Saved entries
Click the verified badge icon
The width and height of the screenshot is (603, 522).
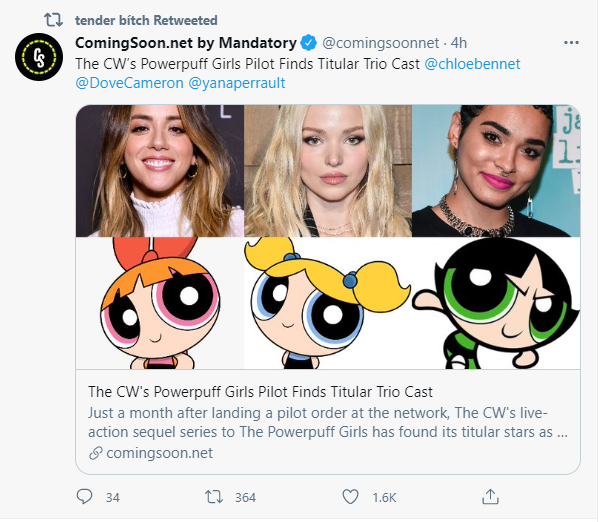tap(309, 43)
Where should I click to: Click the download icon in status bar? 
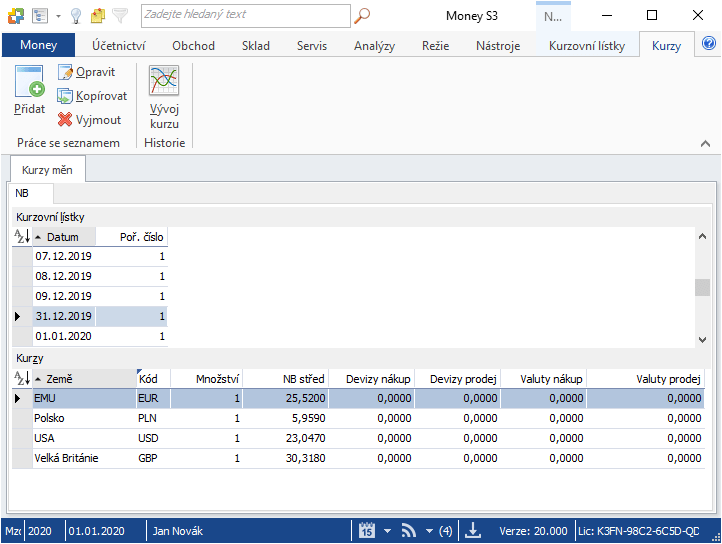pos(474,531)
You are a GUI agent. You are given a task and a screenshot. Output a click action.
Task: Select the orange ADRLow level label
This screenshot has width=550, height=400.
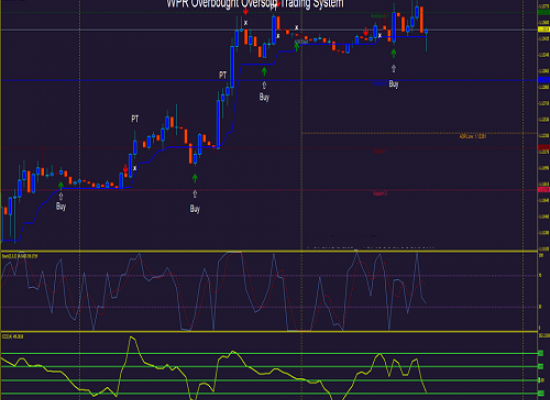[473, 136]
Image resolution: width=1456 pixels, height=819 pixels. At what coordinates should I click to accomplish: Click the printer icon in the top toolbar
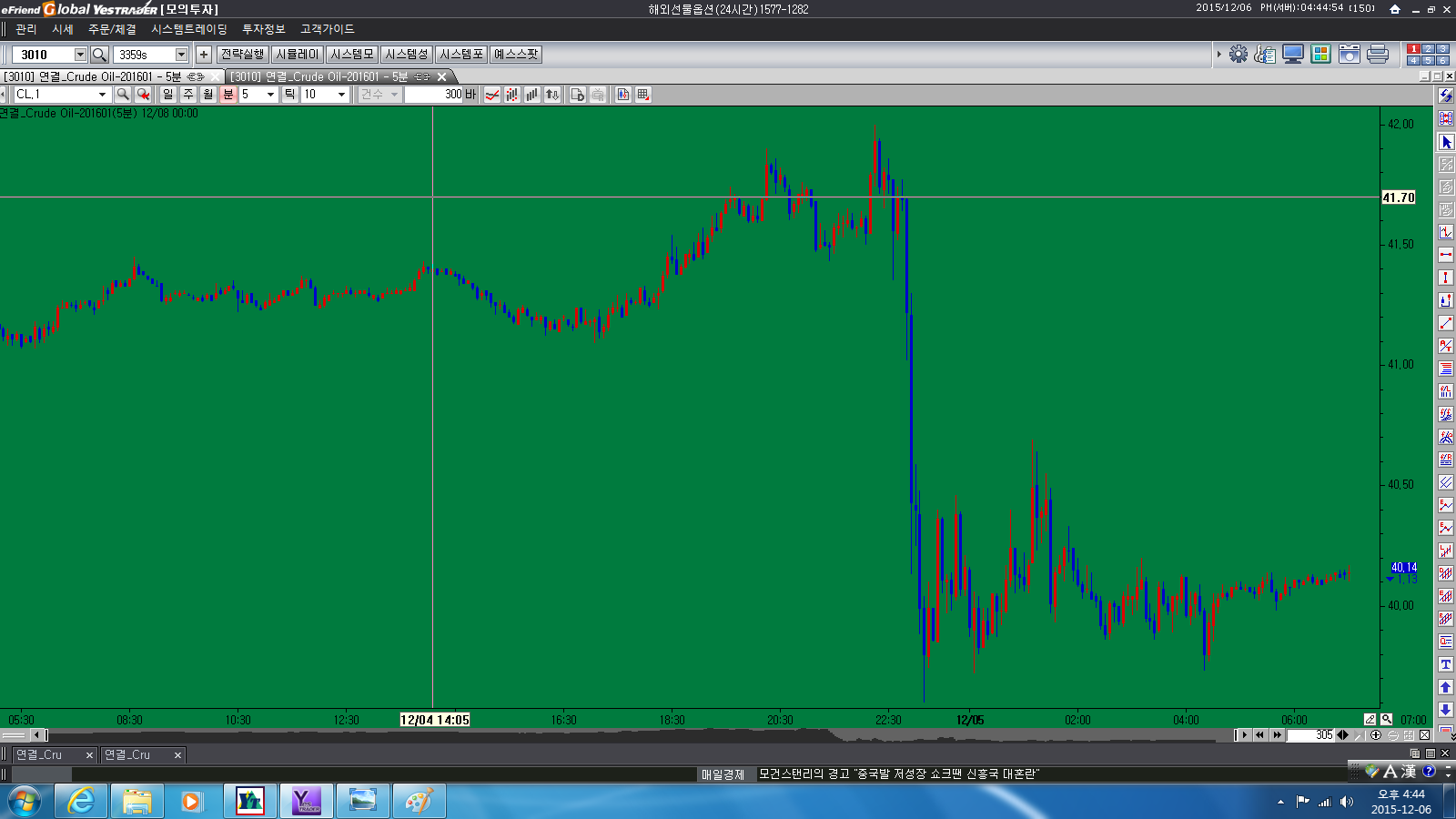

**AIM OF THE TASK:**
Copy out all the data exactly. The images should not appear in the copy.

**WRITTEN RESPONSE:**
Click the verified badge icon
The width and height of the screenshot is (603, 522).
tap(309, 43)
Where should I click to: Click the download icon in status bar? 
pos(474,531)
You are a GUI agent. You are given a task and a screenshot. Output a click action.
Task: Select the orange ADRLow level label
This screenshot has width=550, height=400.
[473, 136]
Image resolution: width=1456 pixels, height=819 pixels. At what coordinates should I click to accomplish: Click the printer icon in the top toolbar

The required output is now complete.